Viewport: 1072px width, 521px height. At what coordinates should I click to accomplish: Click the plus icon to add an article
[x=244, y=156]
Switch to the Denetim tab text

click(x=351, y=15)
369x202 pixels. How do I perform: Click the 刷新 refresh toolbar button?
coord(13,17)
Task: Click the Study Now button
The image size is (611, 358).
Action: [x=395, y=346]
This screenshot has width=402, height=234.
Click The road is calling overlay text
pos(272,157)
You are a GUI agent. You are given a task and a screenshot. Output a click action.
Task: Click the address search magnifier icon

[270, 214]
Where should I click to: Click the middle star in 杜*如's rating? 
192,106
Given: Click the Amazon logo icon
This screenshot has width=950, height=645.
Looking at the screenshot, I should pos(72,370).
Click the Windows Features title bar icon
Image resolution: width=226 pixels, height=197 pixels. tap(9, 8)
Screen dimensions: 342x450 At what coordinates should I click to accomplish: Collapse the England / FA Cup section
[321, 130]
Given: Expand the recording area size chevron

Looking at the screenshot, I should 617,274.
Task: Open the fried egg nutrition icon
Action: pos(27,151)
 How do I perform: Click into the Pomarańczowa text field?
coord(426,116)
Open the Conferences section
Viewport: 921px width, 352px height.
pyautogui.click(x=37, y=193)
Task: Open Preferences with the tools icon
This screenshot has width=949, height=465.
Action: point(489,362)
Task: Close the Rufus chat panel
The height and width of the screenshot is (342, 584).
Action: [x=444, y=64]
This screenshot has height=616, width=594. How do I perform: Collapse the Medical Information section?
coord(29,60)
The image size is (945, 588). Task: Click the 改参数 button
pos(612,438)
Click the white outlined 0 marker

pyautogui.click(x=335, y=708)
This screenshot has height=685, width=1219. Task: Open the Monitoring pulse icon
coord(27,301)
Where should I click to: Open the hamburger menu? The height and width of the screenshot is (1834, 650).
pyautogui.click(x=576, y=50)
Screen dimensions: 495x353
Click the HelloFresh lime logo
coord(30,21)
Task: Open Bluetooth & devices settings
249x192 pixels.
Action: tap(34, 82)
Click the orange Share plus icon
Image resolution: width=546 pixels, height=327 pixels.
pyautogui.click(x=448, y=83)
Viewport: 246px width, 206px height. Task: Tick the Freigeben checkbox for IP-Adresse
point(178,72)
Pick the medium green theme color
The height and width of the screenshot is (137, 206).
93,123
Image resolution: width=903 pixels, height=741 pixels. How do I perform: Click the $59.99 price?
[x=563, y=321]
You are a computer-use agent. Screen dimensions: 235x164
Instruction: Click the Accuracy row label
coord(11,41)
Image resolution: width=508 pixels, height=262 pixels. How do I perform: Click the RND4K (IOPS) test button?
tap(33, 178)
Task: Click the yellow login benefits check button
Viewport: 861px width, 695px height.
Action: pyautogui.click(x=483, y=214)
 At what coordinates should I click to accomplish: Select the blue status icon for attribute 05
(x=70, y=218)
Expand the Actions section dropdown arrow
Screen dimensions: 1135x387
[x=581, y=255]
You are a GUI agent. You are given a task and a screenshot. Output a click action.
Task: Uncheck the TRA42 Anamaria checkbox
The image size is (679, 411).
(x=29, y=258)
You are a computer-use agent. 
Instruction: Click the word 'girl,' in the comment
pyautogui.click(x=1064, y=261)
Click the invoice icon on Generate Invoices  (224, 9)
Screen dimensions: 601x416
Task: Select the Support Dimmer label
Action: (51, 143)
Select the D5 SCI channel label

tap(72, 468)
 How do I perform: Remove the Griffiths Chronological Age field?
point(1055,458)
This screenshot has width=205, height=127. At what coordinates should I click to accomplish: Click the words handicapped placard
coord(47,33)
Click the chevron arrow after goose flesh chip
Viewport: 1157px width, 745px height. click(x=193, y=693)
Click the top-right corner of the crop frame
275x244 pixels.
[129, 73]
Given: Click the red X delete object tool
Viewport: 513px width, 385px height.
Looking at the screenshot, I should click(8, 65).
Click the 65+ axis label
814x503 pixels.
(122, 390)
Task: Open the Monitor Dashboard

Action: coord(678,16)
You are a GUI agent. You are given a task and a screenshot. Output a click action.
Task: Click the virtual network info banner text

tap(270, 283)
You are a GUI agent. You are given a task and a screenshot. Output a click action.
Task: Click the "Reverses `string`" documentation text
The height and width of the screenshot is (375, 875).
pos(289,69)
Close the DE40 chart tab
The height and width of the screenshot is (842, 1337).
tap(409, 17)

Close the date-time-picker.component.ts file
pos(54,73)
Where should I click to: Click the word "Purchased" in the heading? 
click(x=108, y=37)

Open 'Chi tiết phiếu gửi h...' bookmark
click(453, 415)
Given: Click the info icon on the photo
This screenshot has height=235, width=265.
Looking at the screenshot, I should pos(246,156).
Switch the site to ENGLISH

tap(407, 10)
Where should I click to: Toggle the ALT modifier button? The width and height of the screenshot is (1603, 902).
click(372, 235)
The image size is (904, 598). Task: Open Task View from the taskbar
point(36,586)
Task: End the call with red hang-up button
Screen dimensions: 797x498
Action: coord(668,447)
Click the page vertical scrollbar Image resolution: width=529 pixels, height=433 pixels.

**Challenge:** Please reproduce every row above, replacing each "Where should I click to" with "Which spot should I click to" and leaving everything else unchanged.

**Response below:**
Viewport: 1072px width, 521px height. At what coordinates should I click to accomplish: Click the plus icon to add an article
[x=244, y=156]
Switch to the Denetim tab text

click(x=351, y=15)
369x202 pixels. How do I perform: Click the 刷新 refresh toolbar button?
coord(13,17)
Task: Click the Study Now button
The image size is (611, 358).
Action: [x=395, y=346]
This screenshot has width=402, height=234.
Click The road is calling overlay text
pos(272,157)
You are a GUI agent. You are given a task and a screenshot. Output a click action.
Task: Click the address search magnifier icon

[270, 214]
Which spot should I click to: Click the middle star in 杜*如's rating? 
192,106
Given: Click the Amazon logo icon
This screenshot has width=950, height=645.
Looking at the screenshot, I should pos(72,370).
Click the Windows Features title bar icon
Image resolution: width=226 pixels, height=197 pixels. tap(9, 8)
Screen dimensions: 342x450 At what coordinates should I click to accomplish: Collapse the England / FA Cup section
[321, 130]
Given: Expand the recording area size chevron

Looking at the screenshot, I should 617,274.
Task: Open the fried egg nutrition icon
Action: pos(27,151)
 How do I perform: Click into the Pomarańczowa text field?
coord(426,116)
Open the Conferences section
Viewport: 921px width, 352px height.
pyautogui.click(x=37, y=193)
Task: Open Preferences with the tools icon
This screenshot has width=949, height=465.
Action: point(489,362)
Task: Close the Rufus chat panel
The height and width of the screenshot is (342, 584).
Action: [x=444, y=64]
This screenshot has height=616, width=594. How do I perform: Collapse the Medical Information section?
coord(29,60)
The image size is (945, 588). Task: Click the 改参数 button
pos(612,438)
Click the white outlined 0 marker

pyautogui.click(x=335, y=708)
This screenshot has height=685, width=1219. Task: Open the Monitoring pulse icon
coord(27,301)
Which spot should I click to: Open the hamburger menu? The height and width of the screenshot is (1834, 650).
pyautogui.click(x=576, y=50)
Screen dimensions: 495x353
Click the HelloFresh lime logo
coord(30,21)
Task: Open Bluetooth & devices settings
249x192 pixels.
Action: tap(34, 82)
Click the orange Share plus icon
Image resolution: width=546 pixels, height=327 pixels.
pyautogui.click(x=448, y=83)
Viewport: 246px width, 206px height. Task: Tick the Freigeben checkbox for IP-Adresse
point(178,72)
Pick the medium green theme color
The height and width of the screenshot is (137, 206).
93,123
Image resolution: width=903 pixels, height=741 pixels. How do I perform: Click the $59.99 price?
[x=563, y=321]
You are a computer-use agent. Screen dimensions: 235x164
Instruction: Click the Accuracy row label
coord(11,41)
Image resolution: width=508 pixels, height=262 pixels. How do I perform: Click the RND4K (IOPS) test button?
tap(33, 178)
Task: Click the yellow login benefits check button
Viewport: 861px width, 695px height.
Action: pyautogui.click(x=483, y=214)
 At what coordinates should I click to accomplish: Select the blue status icon for attribute 05
(x=70, y=218)
Expand the Actions section dropdown arrow
Screen dimensions: 1135x387
[x=581, y=255]
You are a GUI agent. You are given a task and a screenshot. Output a click action.
Task: Uncheck the TRA42 Anamaria checkbox
The image size is (679, 411).
(x=29, y=258)
You are a computer-use agent. 
Instruction: Click the word 'girl,' in the comment
pyautogui.click(x=1064, y=261)
Click the invoice icon on Generate Invoices  (224, 9)
Screen dimensions: 601x416
Task: Select the Support Dimmer label
Action: (51, 143)
Select the D5 SCI channel label

tap(72, 468)
 How do I perform: Remove the Griffiths Chronological Age field?
point(1055,458)
This screenshot has width=205, height=127. At what coordinates should I click to accomplish: Click the words handicapped placard
coord(47,33)
Click the chevron arrow after goose flesh chip
Viewport: 1157px width, 745px height. click(x=193, y=693)
Click the top-right corner of the crop frame
275x244 pixels.
[129, 73]
Given: Click the red X delete object tool
Viewport: 513px width, 385px height.
Looking at the screenshot, I should click(8, 65).
Click the 65+ axis label
814x503 pixels.
(122, 390)
Task: Open the Monitor Dashboard

Action: coord(678,16)
You are a GUI agent. You are given a task and a screenshot. Output a click action.
Task: Click the virtual network info banner text

tap(270, 283)
You are a GUI agent. You are given a task and a screenshot. Output a click action.
Task: Click the "Reverses `string`" documentation text
The height and width of the screenshot is (375, 875).
pos(289,69)
Close the DE40 chart tab
The height and width of the screenshot is (842, 1337).
tap(409, 17)

Close the date-time-picker.component.ts file
pos(54,73)
Which spot should I click to: Click the word "Purchased" in the heading? 
click(x=108, y=37)

Open 'Chi tiết phiếu gửi h...' bookmark
click(453, 415)
Given: Click the info icon on the photo
This screenshot has height=235, width=265.
Looking at the screenshot, I should pos(246,156).
Switch the site to ENGLISH

tap(407, 10)
Which spot should I click to: Toggle the ALT modifier button? The width and height of the screenshot is (1603, 902).
click(372, 235)
The image size is (904, 598). Task: Open Task View from the taskbar
point(36,586)
Task: End the call with red hang-up button
Screen dimensions: 797x498
Action: coord(668,447)
Click the page vertical scrollbar Image resolution: width=529 pixels, height=433 pixels.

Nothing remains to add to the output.